Tsong Yeong's Complete Reality Collection

(13 Volumes Totally)

A short excerpt from the prologue


There was a person who questioned the Perfected Man, saying, 'People are born between Heaven and Earth. Even though they can be called the most worthy they are but one of the myriad [living] things. Who could [possibly] be able to escape the numbers of yin and yang ? Who could be able to escape from the mechanisms of creation? What has a beginning always has an end. What has birth always has death. This is the constant principle of nature. If one is not endowed with extraordinary Energy, Immortalhood cannot be sought. It you do not meet with predetermined fate, the Tao cannot be studied. Must you make your body suffer and impoverish yourself? [Longing for Immortalhood] is like binding your shadow, catching wind, notching ice, or carving rotten wood. By [trying to] do things that definitely cannot be done, you seek results that are difficult to accomplish.'

The Perfected Man sighingly lamented saying, 'The marvelous principle of long life, people share.
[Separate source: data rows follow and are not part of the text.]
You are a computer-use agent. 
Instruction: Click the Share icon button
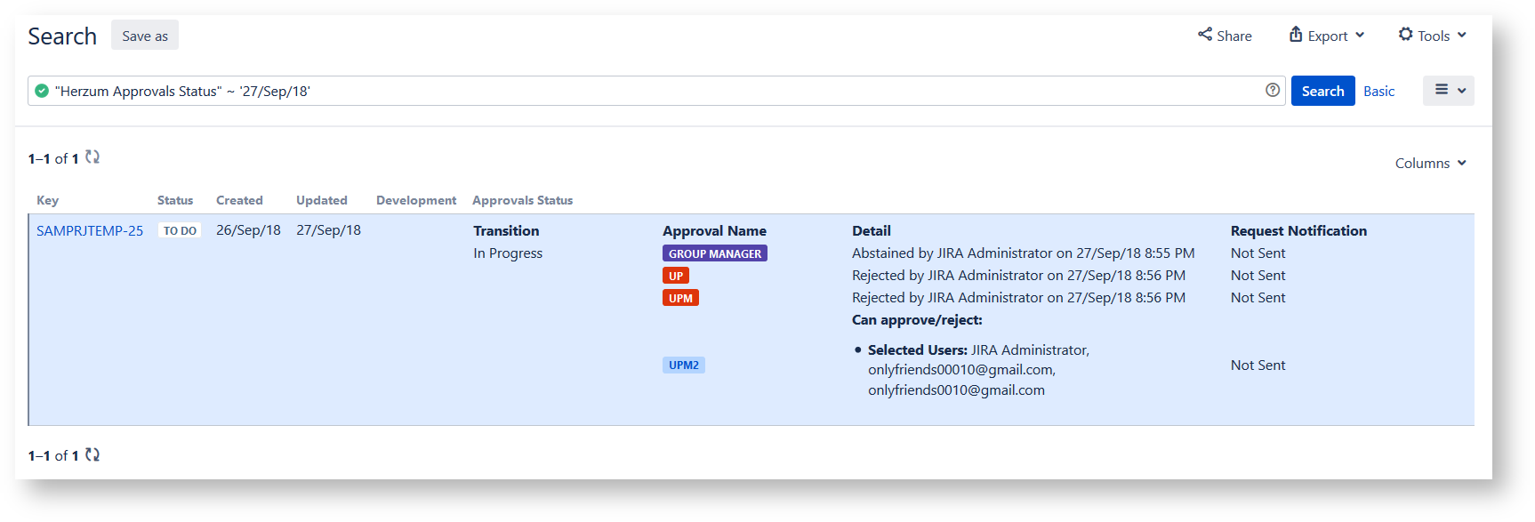[1225, 36]
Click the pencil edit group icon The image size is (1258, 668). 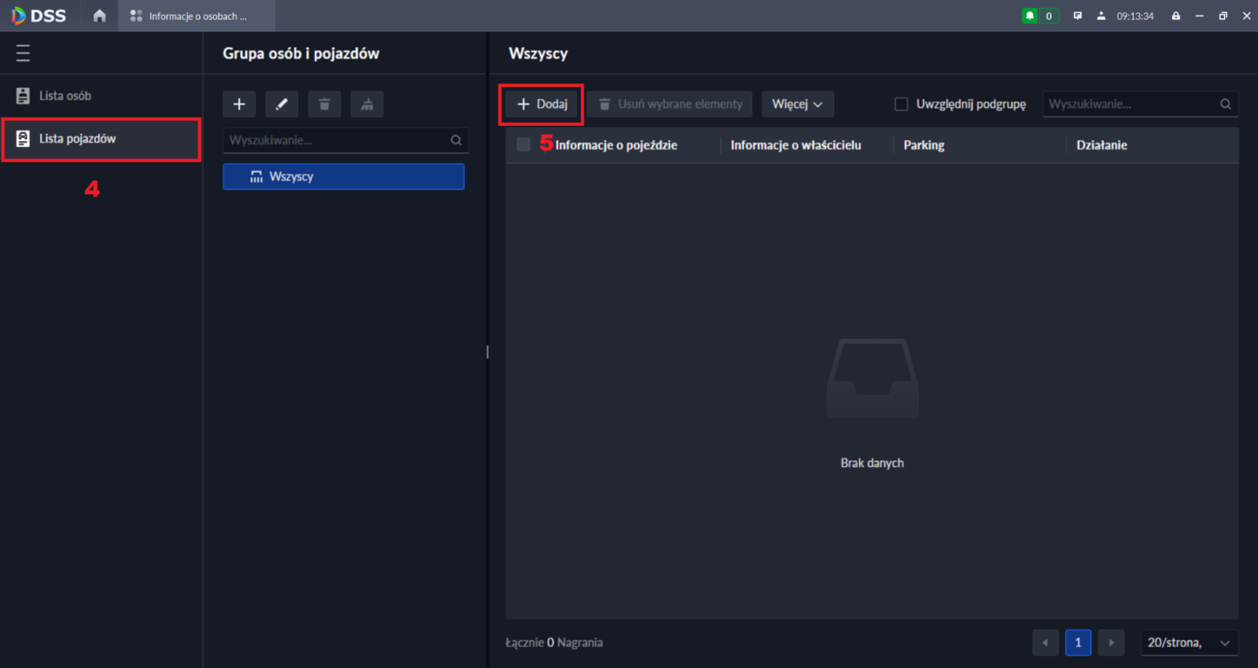coord(282,104)
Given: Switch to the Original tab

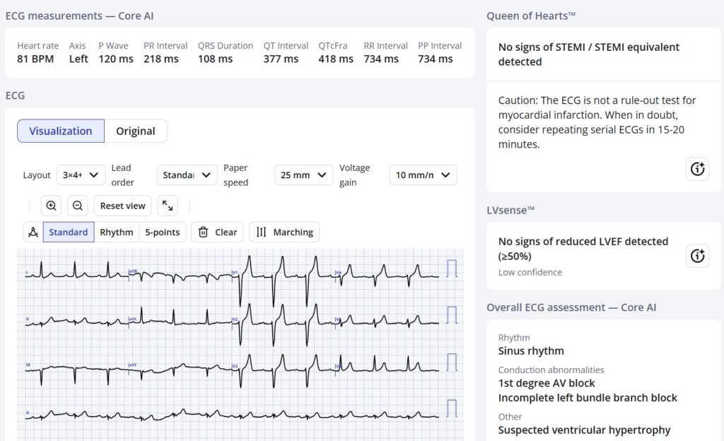Looking at the screenshot, I should tap(136, 131).
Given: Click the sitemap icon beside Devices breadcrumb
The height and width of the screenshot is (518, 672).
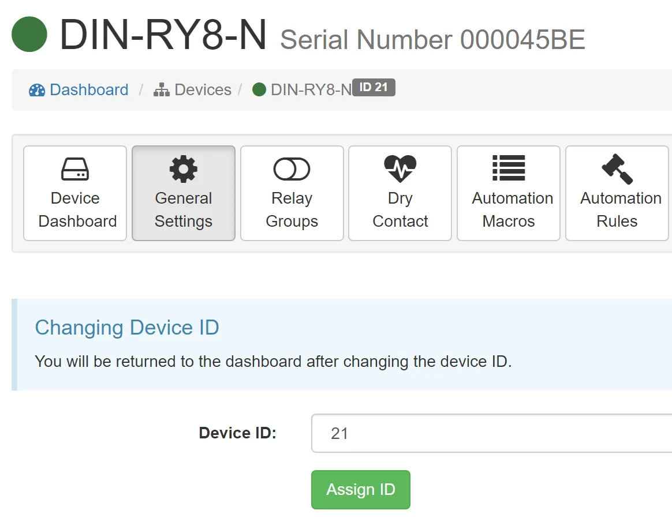Looking at the screenshot, I should pos(162,90).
The woods of the Immortals; who is not able to seek [them]? There are those who are lazy and do not accomplish [Immortalhood]. They are visible and they are very numerous. There are those who are diligent and have results. They hide [themselves] and are very few in number. People regard what they see much of as believable, and regard what they do not see as doubtful. Eventually, because matters of Immortalhood are not clearly visible, they regard them as something which cannot be hoped for. Let us try to examine this with the principles of things. Metal ore which is refined can be made into iron. Bronze which undergoes projection can be made into gold. A fish jumps over [Mt.]Leoy-Leong and becomes a dragon. A pheasant enters the water and becomes a shen bivalve. Ice which melts easily can survive the summer if you store it. Grass which withers easily can survive the winter if it is covered. If people are able to cut off what they cherish and get rid of their covetousness, preserve the female and embrace the One, make their minds travel to serenity and combine their Energy with empty nothingness, they will also be able to rise high, reach far, climb the scenery, ascend to vacuity, wander freely, ride and control enemy winds, go about flying, respond to the staffs of the Perfected [Men], mount a whale and travel to Ts'ang-hai, mount a phoenix and ascend the blue darkness, transform after 1000 years like the cranes of Liao-tung (southern part of Liao-ning Province), and gaze at the sunrise like the wild ducks of She District (in Honan). With those like Ngorn-Khake and Hseen-Moon and those like Hung Ya who penetratingly perceive the profound, [they will] line up with the ranks of the Immortals. It is not difficult. Those who have acquired the Tao and lightly risen [to Immortalhood] in past and present cannot be sufficiently counted. Your saying that there is no sign [of Immortalhood and its attainability] is like a deaf person's inability to hear the sound of bamboo chimes or a blind person's not knowing that there are colors such as bright red or blue. With such shallow insight and slight hearing, how can one speak of the Tao?